ICLR2026
QPrompt-R1: Real-Time Reasoning for Domain-Generalized Semantic Segmentation via Group-Relative Query Alignment
Fengyuan Lu, Zixuan Duan, Xunzhi Xiang, Zhicheng Zhang, Wenbin Li, Yang Gao, Qi Fan
Abstract
Deploying semantic segmentation in driving and robotics requires both real-time inference and robustness to domain shifts, formalized as Real-Time Domain-Generalized Semantic Segmentation (RT-DGSS), a challenge not fully addressed. Existing methods treat real-time (RT) inference and domain generalization (DG) separately, with DG improving robustness but lacking real-time performance. To tackle the RT-DGSS problem, we identify that the bottleneck in DG is the prediction head, not the backbone. We introduce QPrompt-R1, a real-time Query-Prompt architecture based on the powerful VFM backbone. QPrompt-R1 integrates reasoning by injecting learnable queries into the final transformer block, leveraging contextual learning to enhance segmentation performance under domain shifts while maintaining real-time inference.
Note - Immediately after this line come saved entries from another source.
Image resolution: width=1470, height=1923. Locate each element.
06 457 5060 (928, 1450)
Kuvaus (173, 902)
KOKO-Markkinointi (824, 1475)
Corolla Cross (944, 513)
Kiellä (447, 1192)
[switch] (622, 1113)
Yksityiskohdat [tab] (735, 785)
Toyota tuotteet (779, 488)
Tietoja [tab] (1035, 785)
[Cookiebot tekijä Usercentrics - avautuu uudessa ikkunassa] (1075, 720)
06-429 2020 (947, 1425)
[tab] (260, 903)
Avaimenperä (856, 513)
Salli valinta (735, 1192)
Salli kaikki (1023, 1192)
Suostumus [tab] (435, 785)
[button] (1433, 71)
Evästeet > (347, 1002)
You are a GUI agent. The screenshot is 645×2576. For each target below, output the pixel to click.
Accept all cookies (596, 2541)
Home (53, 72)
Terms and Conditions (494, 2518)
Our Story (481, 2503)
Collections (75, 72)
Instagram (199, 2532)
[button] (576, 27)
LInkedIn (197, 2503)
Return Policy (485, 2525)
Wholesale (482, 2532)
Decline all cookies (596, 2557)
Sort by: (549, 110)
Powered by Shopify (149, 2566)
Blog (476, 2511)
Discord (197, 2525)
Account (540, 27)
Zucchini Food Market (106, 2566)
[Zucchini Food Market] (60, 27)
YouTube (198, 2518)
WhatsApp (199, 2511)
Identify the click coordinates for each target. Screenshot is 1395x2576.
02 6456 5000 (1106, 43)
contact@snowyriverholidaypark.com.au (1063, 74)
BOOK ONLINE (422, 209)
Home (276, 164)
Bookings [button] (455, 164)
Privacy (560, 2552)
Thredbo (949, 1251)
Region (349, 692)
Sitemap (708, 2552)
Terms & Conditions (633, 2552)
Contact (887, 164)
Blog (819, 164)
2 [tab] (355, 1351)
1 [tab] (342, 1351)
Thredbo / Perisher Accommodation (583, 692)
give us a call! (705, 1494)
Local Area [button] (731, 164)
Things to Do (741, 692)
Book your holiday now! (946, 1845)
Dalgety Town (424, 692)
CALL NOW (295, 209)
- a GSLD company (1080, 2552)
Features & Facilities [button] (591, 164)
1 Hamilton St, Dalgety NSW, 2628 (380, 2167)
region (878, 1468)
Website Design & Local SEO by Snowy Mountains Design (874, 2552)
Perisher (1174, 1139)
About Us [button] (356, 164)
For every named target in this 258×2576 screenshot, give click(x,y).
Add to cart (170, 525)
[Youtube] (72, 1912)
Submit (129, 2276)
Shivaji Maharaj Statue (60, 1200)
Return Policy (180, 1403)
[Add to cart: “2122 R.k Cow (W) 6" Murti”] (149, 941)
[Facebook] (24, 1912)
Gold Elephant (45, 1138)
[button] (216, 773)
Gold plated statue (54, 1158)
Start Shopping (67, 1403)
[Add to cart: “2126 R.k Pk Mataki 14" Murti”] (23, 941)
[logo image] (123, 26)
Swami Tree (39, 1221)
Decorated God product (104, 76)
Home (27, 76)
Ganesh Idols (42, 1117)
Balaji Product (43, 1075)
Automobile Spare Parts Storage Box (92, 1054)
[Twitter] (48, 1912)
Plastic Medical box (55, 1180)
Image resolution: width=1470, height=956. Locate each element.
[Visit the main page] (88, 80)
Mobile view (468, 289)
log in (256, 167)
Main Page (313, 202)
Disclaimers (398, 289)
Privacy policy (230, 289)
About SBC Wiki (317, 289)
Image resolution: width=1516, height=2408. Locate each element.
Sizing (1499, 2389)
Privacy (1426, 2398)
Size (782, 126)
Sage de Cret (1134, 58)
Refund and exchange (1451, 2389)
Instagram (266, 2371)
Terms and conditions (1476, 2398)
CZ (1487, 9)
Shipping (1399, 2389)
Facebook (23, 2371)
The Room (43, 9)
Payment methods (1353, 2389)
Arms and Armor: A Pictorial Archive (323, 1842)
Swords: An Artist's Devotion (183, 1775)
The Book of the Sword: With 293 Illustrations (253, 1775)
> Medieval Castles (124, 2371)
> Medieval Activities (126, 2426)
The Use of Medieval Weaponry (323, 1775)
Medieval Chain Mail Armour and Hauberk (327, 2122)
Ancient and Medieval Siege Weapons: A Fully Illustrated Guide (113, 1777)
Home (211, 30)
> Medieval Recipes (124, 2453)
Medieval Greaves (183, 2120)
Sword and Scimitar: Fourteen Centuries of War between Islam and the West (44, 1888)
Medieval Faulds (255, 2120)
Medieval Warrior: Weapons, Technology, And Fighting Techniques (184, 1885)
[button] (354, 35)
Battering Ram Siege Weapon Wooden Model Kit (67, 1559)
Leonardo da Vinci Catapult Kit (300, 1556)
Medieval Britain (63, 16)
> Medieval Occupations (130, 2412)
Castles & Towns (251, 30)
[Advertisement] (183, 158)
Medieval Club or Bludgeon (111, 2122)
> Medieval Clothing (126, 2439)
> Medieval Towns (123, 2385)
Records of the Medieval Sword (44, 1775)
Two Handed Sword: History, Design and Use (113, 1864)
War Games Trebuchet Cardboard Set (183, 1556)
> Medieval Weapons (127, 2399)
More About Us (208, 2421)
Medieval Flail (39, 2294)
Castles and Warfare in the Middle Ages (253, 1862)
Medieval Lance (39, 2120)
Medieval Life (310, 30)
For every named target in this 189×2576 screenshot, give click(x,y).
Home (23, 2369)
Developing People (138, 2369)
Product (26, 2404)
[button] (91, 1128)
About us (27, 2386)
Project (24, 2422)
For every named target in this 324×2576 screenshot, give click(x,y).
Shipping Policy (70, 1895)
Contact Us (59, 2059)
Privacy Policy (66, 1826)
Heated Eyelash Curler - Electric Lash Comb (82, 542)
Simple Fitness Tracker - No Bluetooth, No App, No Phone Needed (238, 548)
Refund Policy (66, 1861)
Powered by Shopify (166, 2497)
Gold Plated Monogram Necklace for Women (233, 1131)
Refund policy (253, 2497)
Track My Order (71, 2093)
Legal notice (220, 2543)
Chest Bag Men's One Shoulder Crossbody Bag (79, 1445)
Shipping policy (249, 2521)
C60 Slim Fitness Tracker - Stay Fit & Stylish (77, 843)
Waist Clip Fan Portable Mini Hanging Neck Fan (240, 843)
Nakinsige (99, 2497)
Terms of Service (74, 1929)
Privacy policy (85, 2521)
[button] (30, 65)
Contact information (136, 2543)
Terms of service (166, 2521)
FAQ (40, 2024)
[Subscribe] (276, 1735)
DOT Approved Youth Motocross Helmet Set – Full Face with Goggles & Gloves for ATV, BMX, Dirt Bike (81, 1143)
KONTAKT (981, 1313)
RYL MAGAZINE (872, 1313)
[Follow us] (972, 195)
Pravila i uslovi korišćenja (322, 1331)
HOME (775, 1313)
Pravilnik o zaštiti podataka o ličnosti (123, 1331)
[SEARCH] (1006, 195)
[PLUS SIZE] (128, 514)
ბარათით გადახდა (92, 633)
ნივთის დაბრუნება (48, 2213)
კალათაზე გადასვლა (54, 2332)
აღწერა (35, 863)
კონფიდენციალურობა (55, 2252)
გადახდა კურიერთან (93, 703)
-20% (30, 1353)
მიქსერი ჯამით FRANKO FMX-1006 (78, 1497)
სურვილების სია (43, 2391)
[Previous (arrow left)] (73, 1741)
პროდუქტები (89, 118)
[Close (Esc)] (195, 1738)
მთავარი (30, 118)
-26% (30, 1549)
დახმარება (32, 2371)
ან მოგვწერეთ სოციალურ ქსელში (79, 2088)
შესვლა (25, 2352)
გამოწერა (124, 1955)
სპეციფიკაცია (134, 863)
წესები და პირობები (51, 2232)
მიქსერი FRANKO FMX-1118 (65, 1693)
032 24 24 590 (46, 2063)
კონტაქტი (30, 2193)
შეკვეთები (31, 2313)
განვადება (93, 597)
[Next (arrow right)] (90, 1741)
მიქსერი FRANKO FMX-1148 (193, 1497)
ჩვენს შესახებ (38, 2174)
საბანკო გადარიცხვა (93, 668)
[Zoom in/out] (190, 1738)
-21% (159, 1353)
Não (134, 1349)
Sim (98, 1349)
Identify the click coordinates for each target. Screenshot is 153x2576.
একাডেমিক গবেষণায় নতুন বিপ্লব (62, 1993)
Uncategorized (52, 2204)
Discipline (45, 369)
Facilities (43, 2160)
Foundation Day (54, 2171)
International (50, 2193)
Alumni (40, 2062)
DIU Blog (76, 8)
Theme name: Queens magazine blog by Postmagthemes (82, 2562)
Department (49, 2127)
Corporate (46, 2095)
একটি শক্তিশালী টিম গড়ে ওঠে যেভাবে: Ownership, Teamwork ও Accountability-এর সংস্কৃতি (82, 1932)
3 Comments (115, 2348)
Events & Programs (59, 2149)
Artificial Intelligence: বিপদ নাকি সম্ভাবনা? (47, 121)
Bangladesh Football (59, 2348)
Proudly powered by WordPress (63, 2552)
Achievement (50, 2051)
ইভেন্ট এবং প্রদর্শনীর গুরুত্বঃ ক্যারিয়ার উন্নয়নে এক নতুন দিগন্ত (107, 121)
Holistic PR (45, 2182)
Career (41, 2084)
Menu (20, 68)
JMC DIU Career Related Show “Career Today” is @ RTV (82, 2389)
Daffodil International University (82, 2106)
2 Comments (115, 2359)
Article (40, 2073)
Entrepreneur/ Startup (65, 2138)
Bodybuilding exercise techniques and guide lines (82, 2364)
To further optimize reasoning without extra inference cost, we introduce a Group Relative Query Alignment (GRQA) training objective, which strengthens the relationship between queries and image tokens through group-relative advantage supervision, unlocking the domain generalization potential of VFMs. QPrompt-R1 achieves 54 FPS, delivering strong performance in synthetic-to-real transfer, real-to-real generalization, and robustness under adverse conditions. GRQA functions as a plug-and-play module, improving DGSS methods such as REIN (+1.2) and SoMA (+0.6) without introducing inference-time overhead. The code is available at QPrompt-R1.